**What is expected**
Rewrite the records, starting at the line that contains "Return the [X, Y]" and ending at the line that contains "membranes [849, 1596]", with "Dublin" replaced by "Cork" and nothing else changed. Return only that stretch.

☆ ☆ ☆ ☆

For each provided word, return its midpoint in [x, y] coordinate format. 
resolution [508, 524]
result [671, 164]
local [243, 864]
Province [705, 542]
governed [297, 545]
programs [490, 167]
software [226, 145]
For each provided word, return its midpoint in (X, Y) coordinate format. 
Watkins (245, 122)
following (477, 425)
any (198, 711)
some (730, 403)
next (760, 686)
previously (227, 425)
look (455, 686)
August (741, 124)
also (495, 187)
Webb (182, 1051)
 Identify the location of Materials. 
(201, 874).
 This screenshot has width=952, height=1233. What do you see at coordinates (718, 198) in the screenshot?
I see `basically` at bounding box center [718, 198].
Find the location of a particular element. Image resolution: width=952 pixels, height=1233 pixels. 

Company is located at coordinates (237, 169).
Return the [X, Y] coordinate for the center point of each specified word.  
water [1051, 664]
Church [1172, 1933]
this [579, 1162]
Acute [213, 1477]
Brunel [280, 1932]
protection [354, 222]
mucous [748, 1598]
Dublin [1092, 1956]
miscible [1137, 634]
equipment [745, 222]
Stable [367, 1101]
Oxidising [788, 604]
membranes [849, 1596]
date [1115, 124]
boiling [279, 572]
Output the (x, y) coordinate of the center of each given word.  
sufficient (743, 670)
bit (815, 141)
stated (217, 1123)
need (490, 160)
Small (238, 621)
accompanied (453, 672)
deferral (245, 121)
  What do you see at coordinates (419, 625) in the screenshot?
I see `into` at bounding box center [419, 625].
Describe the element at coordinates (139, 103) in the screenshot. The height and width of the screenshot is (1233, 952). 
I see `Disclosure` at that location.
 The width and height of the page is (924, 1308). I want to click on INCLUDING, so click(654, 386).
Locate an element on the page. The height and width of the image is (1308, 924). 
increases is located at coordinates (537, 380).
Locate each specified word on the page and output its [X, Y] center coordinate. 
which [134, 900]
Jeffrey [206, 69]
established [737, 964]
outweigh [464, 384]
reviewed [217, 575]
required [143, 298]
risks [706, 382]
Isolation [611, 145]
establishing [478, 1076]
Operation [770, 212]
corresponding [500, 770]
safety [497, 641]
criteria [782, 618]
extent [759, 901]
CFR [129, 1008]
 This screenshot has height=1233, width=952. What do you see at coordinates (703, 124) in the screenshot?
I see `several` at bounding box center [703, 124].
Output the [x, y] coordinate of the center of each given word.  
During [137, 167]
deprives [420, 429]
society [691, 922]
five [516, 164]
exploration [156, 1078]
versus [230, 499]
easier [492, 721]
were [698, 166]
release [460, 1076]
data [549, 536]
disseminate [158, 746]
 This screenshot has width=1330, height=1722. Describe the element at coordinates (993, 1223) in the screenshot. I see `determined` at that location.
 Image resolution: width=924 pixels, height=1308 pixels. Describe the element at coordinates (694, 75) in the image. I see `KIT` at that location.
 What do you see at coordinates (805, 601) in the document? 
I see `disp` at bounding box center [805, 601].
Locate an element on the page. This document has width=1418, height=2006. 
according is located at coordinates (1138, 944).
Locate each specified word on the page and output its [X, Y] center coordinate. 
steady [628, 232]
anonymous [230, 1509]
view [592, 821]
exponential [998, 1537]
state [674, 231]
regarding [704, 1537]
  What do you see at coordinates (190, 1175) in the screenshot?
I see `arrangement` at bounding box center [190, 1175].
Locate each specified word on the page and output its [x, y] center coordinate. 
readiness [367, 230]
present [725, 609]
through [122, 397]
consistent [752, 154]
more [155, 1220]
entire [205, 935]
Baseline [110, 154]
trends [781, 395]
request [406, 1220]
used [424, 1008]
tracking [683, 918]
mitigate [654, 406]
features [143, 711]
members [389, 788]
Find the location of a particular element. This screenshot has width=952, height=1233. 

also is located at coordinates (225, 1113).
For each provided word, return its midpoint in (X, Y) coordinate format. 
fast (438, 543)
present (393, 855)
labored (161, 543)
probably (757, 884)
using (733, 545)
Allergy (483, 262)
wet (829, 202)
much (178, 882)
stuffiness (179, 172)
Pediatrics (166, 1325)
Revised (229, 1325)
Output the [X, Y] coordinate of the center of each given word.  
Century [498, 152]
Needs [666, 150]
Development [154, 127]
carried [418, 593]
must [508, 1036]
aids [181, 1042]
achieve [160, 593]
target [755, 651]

☆ ☆ ☆ ☆

**Response**
Return the [X, Y] coordinate for the center point of each specified word.  
water [1051, 664]
Church [1172, 1933]
this [579, 1162]
Acute [213, 1477]
Brunel [280, 1932]
protection [354, 222]
mucous [748, 1598]
Cork [1092, 1956]
miscible [1137, 634]
equipment [745, 222]
Stable [367, 1101]
Oxidising [788, 604]
membranes [849, 1596]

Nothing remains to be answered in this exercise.